En el capítulo décimo dedicado al análisis del cuerpo del delito, se ha establecido –sobre el testimonio de las fuentes transcritas y los hallazgos arqueológicos– una aproximación numismática al problema de la moneda falsa en el reinado del Felipe III. En el primer epígrafe se analizan los instrumentos, materiales y técnicas de falsificación; en ellos se comprueba que los falsarios, utilizaron la acuñación, la fundición, sistemas de forrado, dorado o plateado y el laminado con molinos manuales. En el segundo epígrafe se catalogan algunas de las piezas falsas que se conservan en el periodo analizado.
La problemática monetaria durante el reinado de Felipe III –no sólo en lo referente a la falsificación sino también en su respuesta gubernativa– tuvo su reflejo en la literatura de caña y cordel del primer cuarto del siglo XVII. El presente trabajo culmina con un conjunto de piezas de este género narrativo agrupadas en dos acontecimientos independientes, o –como el propio autor señala– dos ciclos, a saber: el primero, generado en el entorno de la constitución de de la Unión de 1606; el segundo, en relación al abatimiento de la moneda, el pesaje del numerario cercenado y la introducción del molino en 1611. Se han incluido relatos y diarios: privados como el de Jeroni Pujades, e institucionales como el del Consejo de Ciento que reflejan la preocupación por el fenómeno falsario de la época.

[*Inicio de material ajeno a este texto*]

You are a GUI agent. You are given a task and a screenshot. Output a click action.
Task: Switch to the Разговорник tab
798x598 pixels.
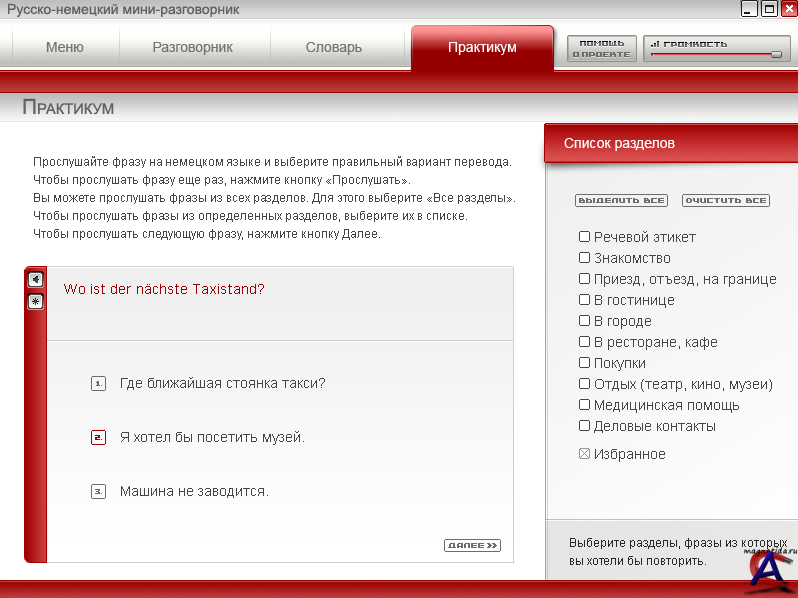192,47
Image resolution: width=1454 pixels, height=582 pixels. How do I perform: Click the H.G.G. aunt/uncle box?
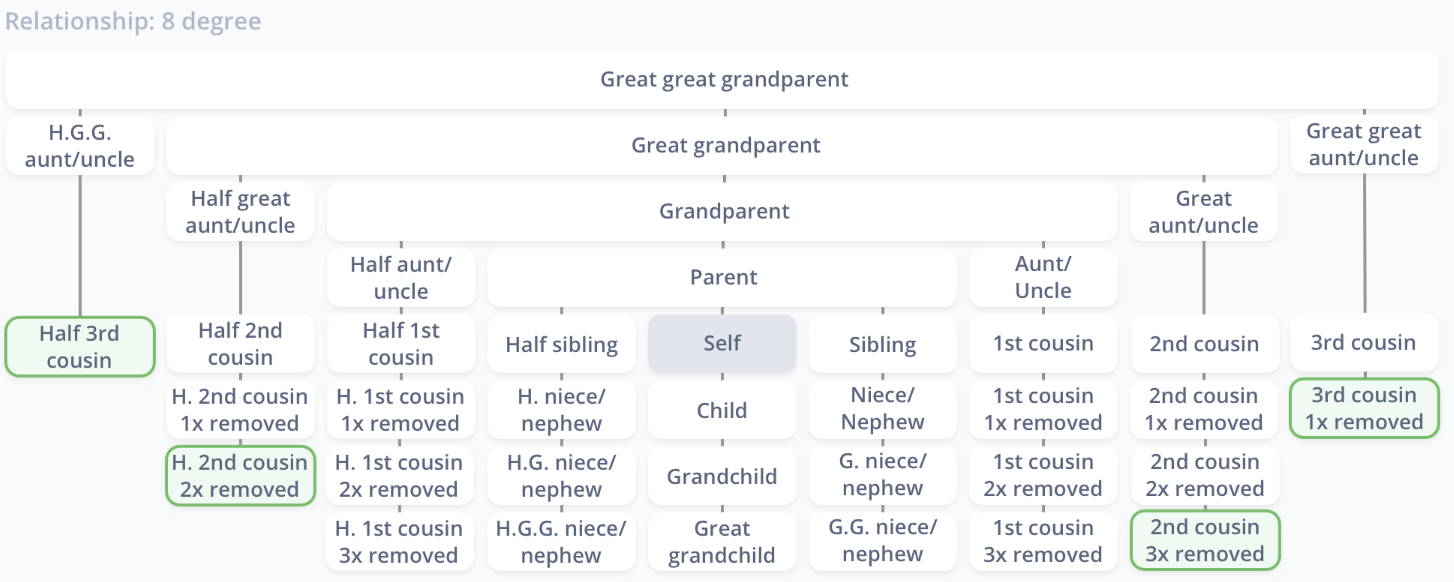pyautogui.click(x=80, y=146)
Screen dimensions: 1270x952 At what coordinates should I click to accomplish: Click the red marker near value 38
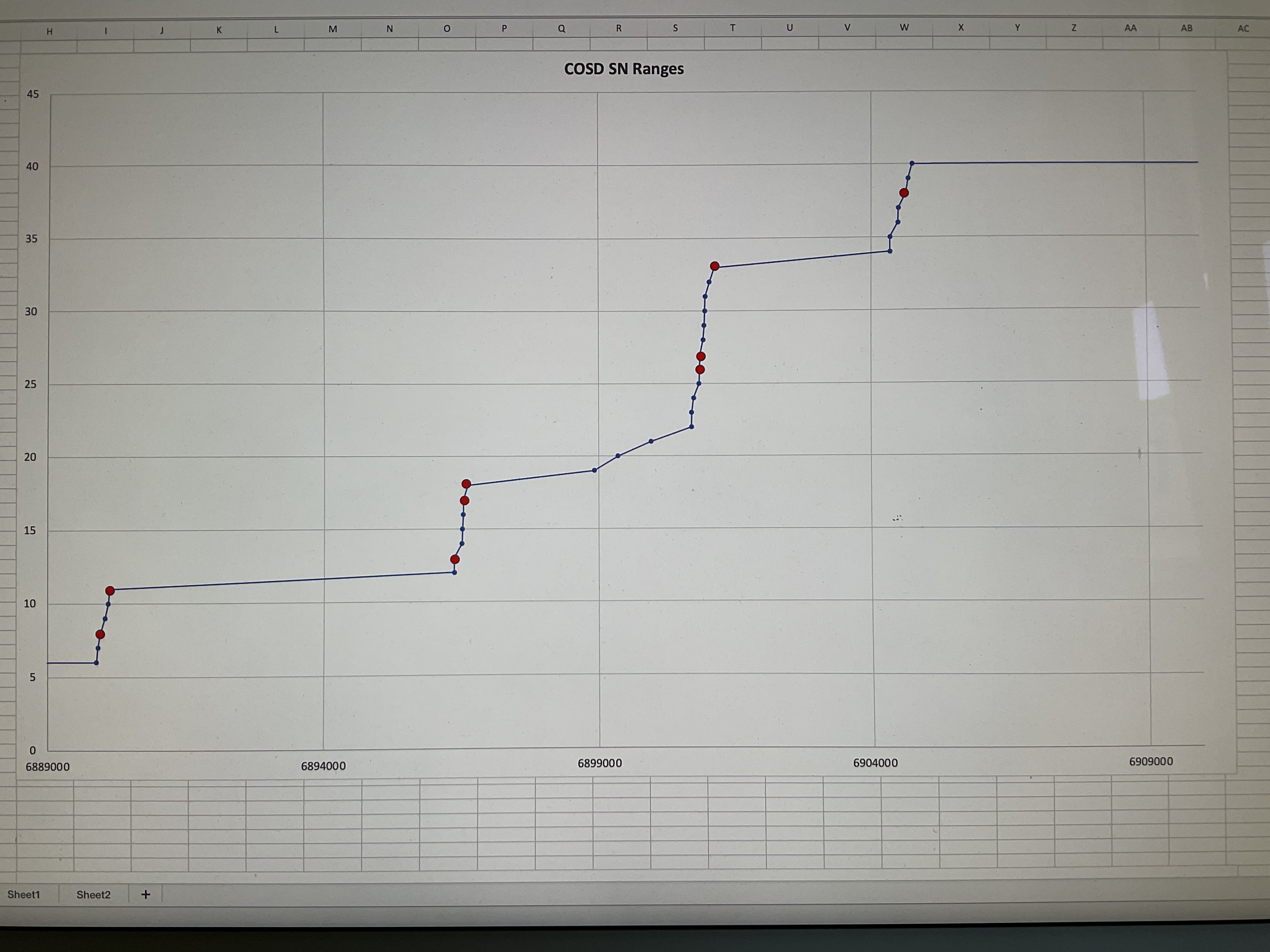tap(904, 193)

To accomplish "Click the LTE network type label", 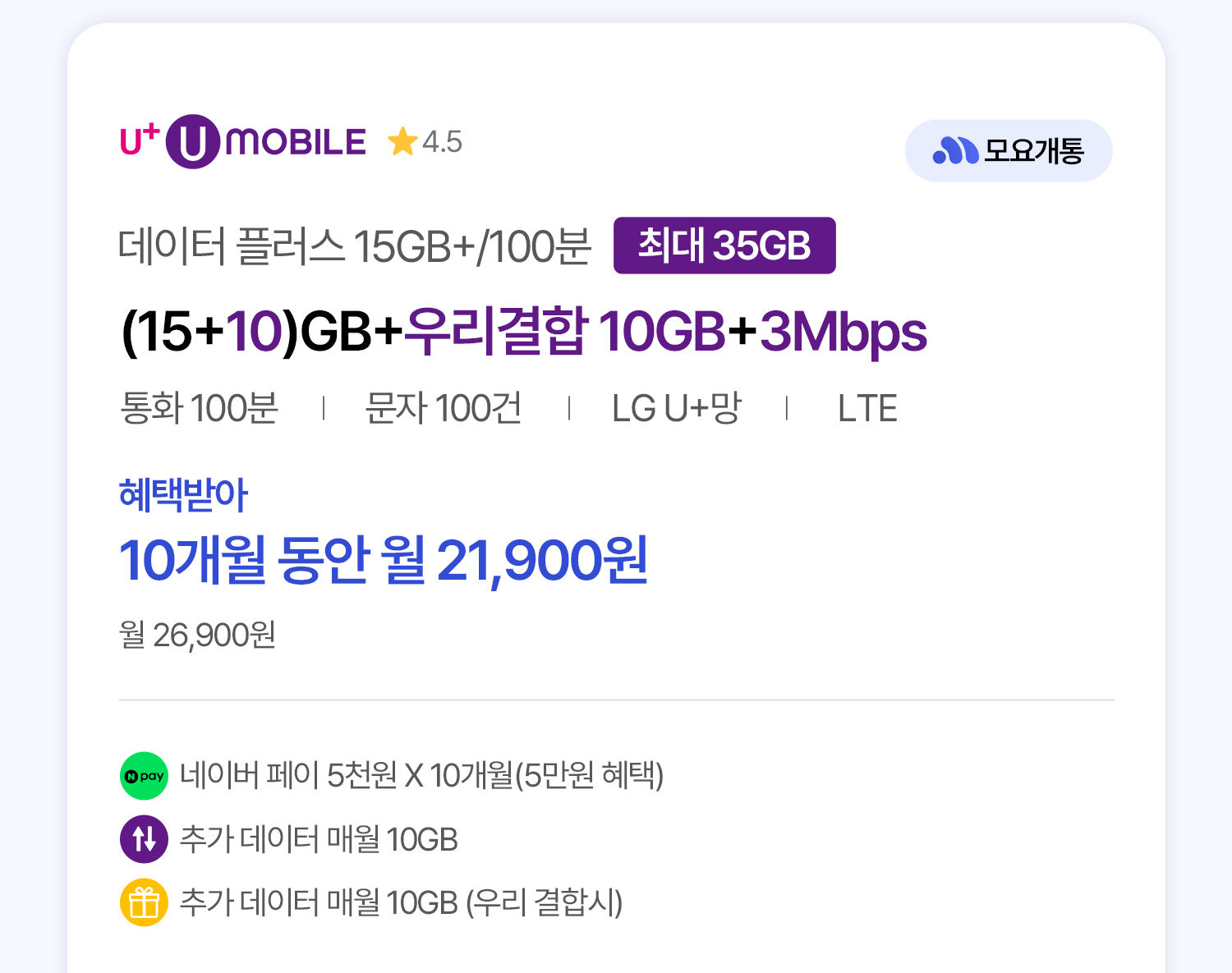I will pos(867,408).
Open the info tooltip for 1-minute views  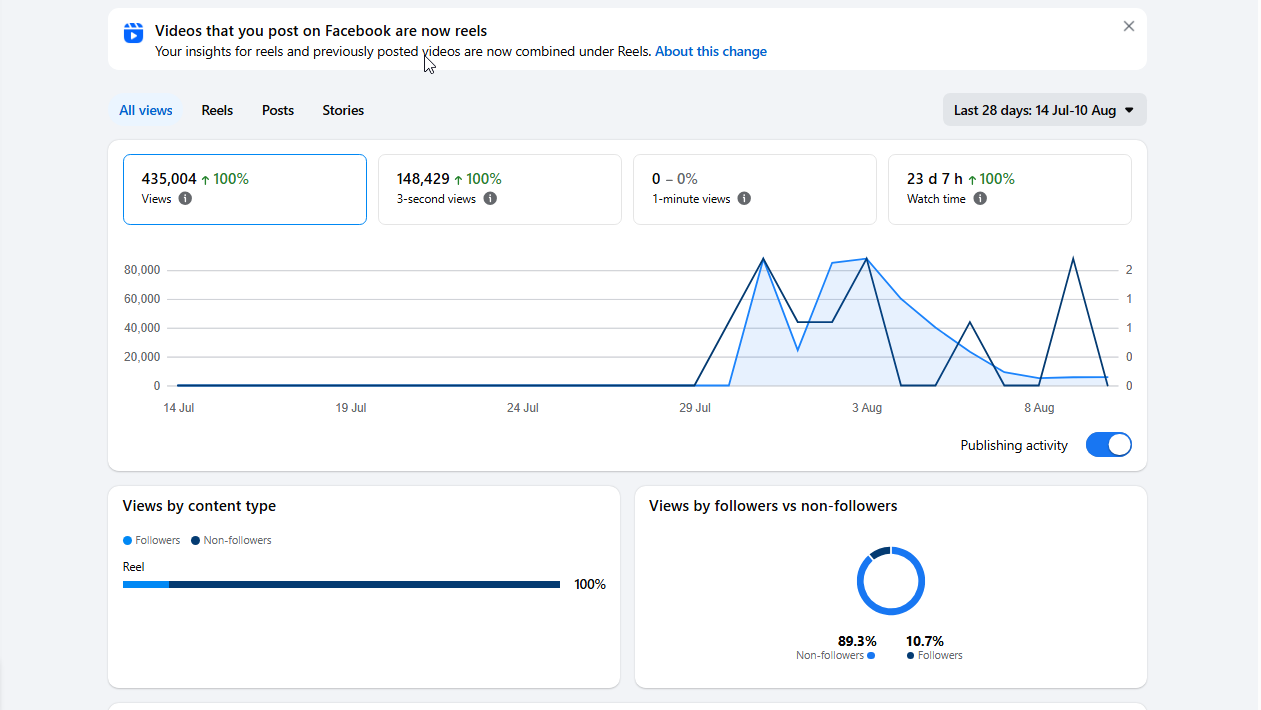(x=744, y=199)
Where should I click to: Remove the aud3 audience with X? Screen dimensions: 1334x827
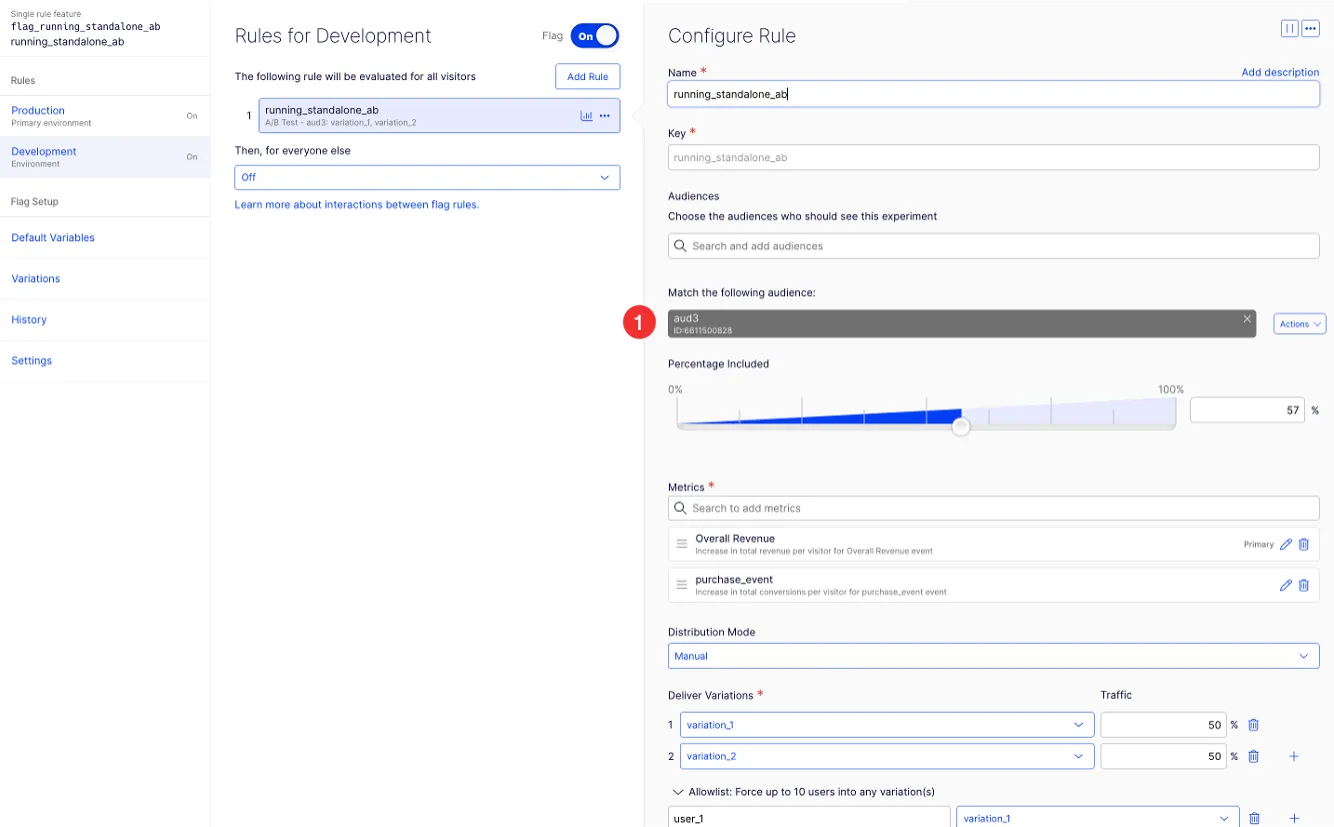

Las conclusiones aportan de forma resumida una visión general de todas las materias abordadas en el presente trabajo. Como cierre a un completo estudio destacamos una bibliografía cuidada donde no faltan las fuentes primarias manuscritas; así también un índice de ilustraciones, de tablas y gráficos y de equivalencias monetarias y metrológicas. Estrada-Rius ha logrado su objetivo que no es otro que analizar el fenómeno de la falsificación desde una perspectiva ambiciosamente caleidoscópica: acercar al lector la diversidad de vertientes del problema. Se ha utilizado información archivística proveniente de Barcelona y de sus veguerías adyacentes, así como colecciones documentales utilizadas por diversos autores. Y para concluir, como el propio autor nos enuncia en la introducción, aunque el trabajo no disponga de un apéndice documental propio, a lo largo del estudio se han reproducido fragmentos extensos de documentos –inéditos o ya publicados– que aportan al lector un valiosísimo testimonio documental. [Recibido el 14 de febrero de 2013].